待解问题:
判断下列 (a)、(b)、(c) 三条说法是否与关于 pgpool 主库宕机实验的原文相符。每条答“是”或“否”，并原样引用原文中起决定作用的文字：(a) 实验中 postgresql1 在 pgpool 中是从节点；(b) 主库挂掉后，从库仍保持 standby 角色；(c) 从 pgpool-ii 节点宕机后，恢复只需重新开启 pgpool 服务。

原始文档:
────────────────────
从该实验可以看出，从pgpool-ii节点宕机后，要开启恢复必须执行的操作就只需要重新开启pgpool服务。

四、模拟主数据库宕机

经过上面的实验，postgresql1在pgpool中是从节点，但在此节点上运行着主库，从这里可以看出主库节点和pgpool的主节点可以不在同一个主机上。

# 模拟主数据库宕机
[postgres@postgresql1 pgpool-II]$ pg_ctl stop -m fast
waiting for server to shut down..... done
server stopped
[postgres@postgresql1 pgpool-II]$ psql -h 192.168.136.133 -p 9999
Password for user postgres:
psql (12.1)
Type "help" for help.

postgres=# show pool_nodes;
 node_id |    hostname     | port | status | lb_weight |  role   | select_cnt | load_balance_node | replication_
delay | replication_state | replication_sync_state | last_status_change
---------+-----------------+------+--------+-----------+---------+------------+-------------------+-------------
------+-------------------+------------------------+---------------------
 0       | 192.168.136.131 | 5432 | down   | 0.500000  | standby | 0          | false             | 0
      |                   |                        | 2020-10-20 09:16:32
 1       | 192.168.136.132 | 5432 | up     | 0.500000  | primary | 0          | true              | 0
      |                   |                        | 2020-10-20 09:16:32
(2 rows)

postgres=# \q
# 可以发现主库挂掉后，从库接管服务成为主库（standby状态变为primary）
# 恢复原主库节点，并启动数据库
[postgres@postgresql1 12.1]$ mv data/ databak/
[postgres@postgresql1 12.1]$ pg_basebackup -D $PGDATA -Fp -Xs -v -P -R -h 192.168.136.132 -p 5432 -U replica
Password:
pg_basebackup: initiating base backup, waiting for checkpoint to complete
pg_basebackup: checkpoint completed
pg_basebackup: write-ahead log start point: 0/E000028 on timeline 5
pg_basebackup: starting background WAL receiver
pg_basebackup: created temporary replication slot "pg_basebackup_15467"
24720/24720 kB (100%), 1/1 tablespace
pg_basebackup: write-ahead log end point: 0/E000138
pg_basebackup: waiting for background process to finish streaming ...
pg_basebackup: syncing data to disk ...
pg_basebackup: base backup completed
[postgres@postgresql1 12.1]$ pg_ctl  start -D $PGDATA
waiting for server to start....2020-10-20 09:21:17.037 CST [16489] LOG:  starting PostgreSQL 12.1 on x86_64-pc-linux-gnu, compiled by gcc (GCC) 4.8.5 20150623 (Red Hat 4.8.5-39), 64-bit
2020-10-20 09:21:17.038 CST [16489] LOG:  listening on IPv4 address "0.0.0.0", port 5432
2020-10-20 09:21:17.038 CST [16489] LOG:  listening on IPv6 address "::", port 5432
2020-10-20 09:21:17.040 CST [16489] LOG:  listening on Unix socket "/tmp/.s.PGSQL.5432"
.2020-10-20 09:21:18.095 CST [16489] LOG:  redirecting log output to logging collector process
2020-10-20 09:21:18.095 CST [16489] HINT:  Future log output will appear in directory "log".
────────────────────
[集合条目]
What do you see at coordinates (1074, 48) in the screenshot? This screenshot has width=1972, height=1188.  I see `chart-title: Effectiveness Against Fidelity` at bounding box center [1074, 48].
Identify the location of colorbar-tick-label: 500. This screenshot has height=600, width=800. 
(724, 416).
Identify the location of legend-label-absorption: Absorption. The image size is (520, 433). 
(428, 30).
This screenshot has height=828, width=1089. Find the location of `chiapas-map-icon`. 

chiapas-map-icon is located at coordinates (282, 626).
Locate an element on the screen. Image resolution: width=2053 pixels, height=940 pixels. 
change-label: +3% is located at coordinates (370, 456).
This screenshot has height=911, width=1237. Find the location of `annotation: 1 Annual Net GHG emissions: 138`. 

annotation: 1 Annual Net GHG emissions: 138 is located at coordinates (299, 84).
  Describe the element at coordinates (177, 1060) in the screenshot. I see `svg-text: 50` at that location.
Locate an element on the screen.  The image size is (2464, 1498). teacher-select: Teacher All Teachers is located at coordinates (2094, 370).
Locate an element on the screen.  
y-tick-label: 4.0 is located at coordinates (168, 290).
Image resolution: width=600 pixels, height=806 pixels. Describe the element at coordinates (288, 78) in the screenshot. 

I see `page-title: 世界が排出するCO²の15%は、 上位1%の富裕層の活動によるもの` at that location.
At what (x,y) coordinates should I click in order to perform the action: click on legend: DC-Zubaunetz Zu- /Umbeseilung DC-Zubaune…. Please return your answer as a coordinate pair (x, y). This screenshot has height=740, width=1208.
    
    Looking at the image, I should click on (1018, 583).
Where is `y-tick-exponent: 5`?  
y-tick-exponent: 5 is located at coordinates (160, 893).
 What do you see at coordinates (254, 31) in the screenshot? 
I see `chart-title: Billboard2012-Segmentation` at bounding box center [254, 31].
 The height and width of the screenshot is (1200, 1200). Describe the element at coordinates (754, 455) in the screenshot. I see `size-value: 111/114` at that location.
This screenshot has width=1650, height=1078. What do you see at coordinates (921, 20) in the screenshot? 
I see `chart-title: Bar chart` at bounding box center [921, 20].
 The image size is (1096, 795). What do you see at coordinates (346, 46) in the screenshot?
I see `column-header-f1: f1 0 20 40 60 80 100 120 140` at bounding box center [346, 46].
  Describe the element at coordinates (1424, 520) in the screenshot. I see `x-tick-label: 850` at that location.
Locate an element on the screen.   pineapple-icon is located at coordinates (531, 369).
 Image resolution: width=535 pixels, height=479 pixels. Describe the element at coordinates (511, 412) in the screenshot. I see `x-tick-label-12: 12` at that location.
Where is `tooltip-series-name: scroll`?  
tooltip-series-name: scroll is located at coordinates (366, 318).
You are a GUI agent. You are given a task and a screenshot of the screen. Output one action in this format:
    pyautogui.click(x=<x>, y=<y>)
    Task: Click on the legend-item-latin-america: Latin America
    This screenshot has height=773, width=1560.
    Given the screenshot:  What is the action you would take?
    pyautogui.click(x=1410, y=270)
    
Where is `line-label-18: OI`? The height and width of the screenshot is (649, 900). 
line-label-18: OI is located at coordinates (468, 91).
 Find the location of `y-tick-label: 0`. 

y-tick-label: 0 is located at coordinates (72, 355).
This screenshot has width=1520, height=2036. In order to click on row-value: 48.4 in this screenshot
────────────────────
任务答案:
(a) 是。原文：“postgresql1在pgpool中是从节点”
(b) 否。原文：“可以发现主库挂掉后，从库接管服务成为主库（standby状态变为primary）”
(c) 是。原文：“要开启恢复必须执行的操作就只需要重新开启pgpool服务”